Housing help welcomed, but experts warn market could slow
MEASURES in the Budget to help first-time buyers – including proposed cuts to stamp duty for cheaper homes – have been welcomed by property professionals.
But industry experts have also warned that plans to increase stamp duty on higher-value properties could slow the market and they have raised concerns that lower-income Islanders would still struggle to buy a home.
This week Treasury Minister Susie Pinel announced that in her first Budget she intended to change the Island’s stamp duty bands and rates to try to help Islanders get on the property ladder.
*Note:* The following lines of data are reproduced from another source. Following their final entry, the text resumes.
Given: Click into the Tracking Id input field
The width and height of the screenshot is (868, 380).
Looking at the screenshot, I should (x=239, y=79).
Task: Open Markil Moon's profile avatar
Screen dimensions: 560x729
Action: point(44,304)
Her plans include removing stamp duty on mortgages up to £600,000, which are currently charged at 0.5 per cent. She also hopes to increase the threshold for first-time buyers’ tax relief on properties from £450,000 to £500,000, while adding 0.5 per cent to the standard stamp duty rate for homes worth more than half-a-million pounds.
Roger Trower, the managing director of Broadlands Estates, said that he believed it was ‘about time’ that stamp duty was reduced, labelling it a ‘stealth tax’.
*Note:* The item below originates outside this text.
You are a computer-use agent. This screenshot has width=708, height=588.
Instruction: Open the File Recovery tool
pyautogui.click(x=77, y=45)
‘It needs to happen. People trying to get on the property ladder need all the help they can get and £1,000 here and there will do that,’ he said.
He added, however, that he disagreed with the proposed increase in stamp duty for higher-priced homes, which he believed would ‘slow the market’.
‘Rather than buying a new property, people will stay where they are. That extra £5,000 they would have to pay could be spent on a new kitchen or bathroom and go into the economy,’ he said. ‘In the UK market, stamp duty is too high, and it has killed the market.’
Jonathan Gough, the head of financial planning for States social housing administrator Andium Homes, said that the plans were an ‘excellent proposal’ for first-time buyers at a time when house prices had been increasing.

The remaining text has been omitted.